Tonneman bajó con sigilo a la silenciosa cocina, donde encontró a Micah preparando un paquete de comida mientras un niño con un gorro atizaba la lumbre.
CUCARACHAS – EN UN GRAN EDIFICIO DE VARIOS APARTAMENTOS, AMUEBLADOS PARA DISTINTOS PROPÓSITOS, CUYOS HABITANTES NO VIVEN HACINADOS, Y EN EL CLIMA APROPIADO, LEVANTA UNA ALFOMBRA O CUALQUIER OTRA CUBIERTA QUE HAYA SERVIDO PARA ESCONDER CUCARACHAS. A MEDIDA QUE LA LEVANTAS, OBSÉRVALAS CON ATENCIÓN. FÍJATE EN SUS CABEZAS Y PATAS.

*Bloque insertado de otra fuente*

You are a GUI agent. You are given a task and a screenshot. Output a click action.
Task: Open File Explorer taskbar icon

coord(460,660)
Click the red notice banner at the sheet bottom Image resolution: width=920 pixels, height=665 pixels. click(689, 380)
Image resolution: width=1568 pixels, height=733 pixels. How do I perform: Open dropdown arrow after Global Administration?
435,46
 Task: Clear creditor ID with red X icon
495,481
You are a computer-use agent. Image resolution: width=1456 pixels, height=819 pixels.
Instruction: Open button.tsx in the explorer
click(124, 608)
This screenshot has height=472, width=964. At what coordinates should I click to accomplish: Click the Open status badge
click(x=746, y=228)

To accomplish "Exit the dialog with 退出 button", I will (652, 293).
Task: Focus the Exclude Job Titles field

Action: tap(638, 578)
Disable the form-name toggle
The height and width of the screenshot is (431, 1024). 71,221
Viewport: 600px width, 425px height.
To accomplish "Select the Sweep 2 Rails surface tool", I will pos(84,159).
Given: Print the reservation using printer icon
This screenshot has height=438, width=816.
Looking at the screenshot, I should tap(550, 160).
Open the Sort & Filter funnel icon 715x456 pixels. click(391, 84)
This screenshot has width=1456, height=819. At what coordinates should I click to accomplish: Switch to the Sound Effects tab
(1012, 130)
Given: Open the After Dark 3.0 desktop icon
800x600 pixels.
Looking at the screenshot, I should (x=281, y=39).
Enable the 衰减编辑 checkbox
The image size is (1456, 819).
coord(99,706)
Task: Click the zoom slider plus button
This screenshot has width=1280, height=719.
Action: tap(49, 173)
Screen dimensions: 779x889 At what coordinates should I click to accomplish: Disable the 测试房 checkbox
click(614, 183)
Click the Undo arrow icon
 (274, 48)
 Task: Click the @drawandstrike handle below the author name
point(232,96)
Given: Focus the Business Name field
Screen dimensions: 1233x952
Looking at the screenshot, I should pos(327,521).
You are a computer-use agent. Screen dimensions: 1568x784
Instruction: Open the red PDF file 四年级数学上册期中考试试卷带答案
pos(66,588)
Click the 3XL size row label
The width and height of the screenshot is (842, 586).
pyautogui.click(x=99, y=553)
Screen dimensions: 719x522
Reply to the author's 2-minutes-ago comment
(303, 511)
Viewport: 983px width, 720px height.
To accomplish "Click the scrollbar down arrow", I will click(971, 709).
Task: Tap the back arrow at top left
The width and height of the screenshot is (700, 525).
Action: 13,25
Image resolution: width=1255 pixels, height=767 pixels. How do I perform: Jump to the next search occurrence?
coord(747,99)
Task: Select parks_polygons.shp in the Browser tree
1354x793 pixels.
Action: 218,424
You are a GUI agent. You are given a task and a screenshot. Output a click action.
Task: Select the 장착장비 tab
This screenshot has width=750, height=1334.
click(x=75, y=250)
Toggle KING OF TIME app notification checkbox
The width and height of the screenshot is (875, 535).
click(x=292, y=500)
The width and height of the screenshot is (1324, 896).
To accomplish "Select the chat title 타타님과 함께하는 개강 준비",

¡CÓMO SE APRESURAN A DESAPARECER DE TU VISTA!
New-York Evening Post
Febrero de 1808
Martes, 9 de febrero. Muy de mañana
Tonneman se frotó los ojos. El niño se volvió. Mariana. El hombre rió, tanto que se le saltaron las lágrimas y tuvo que sentarse.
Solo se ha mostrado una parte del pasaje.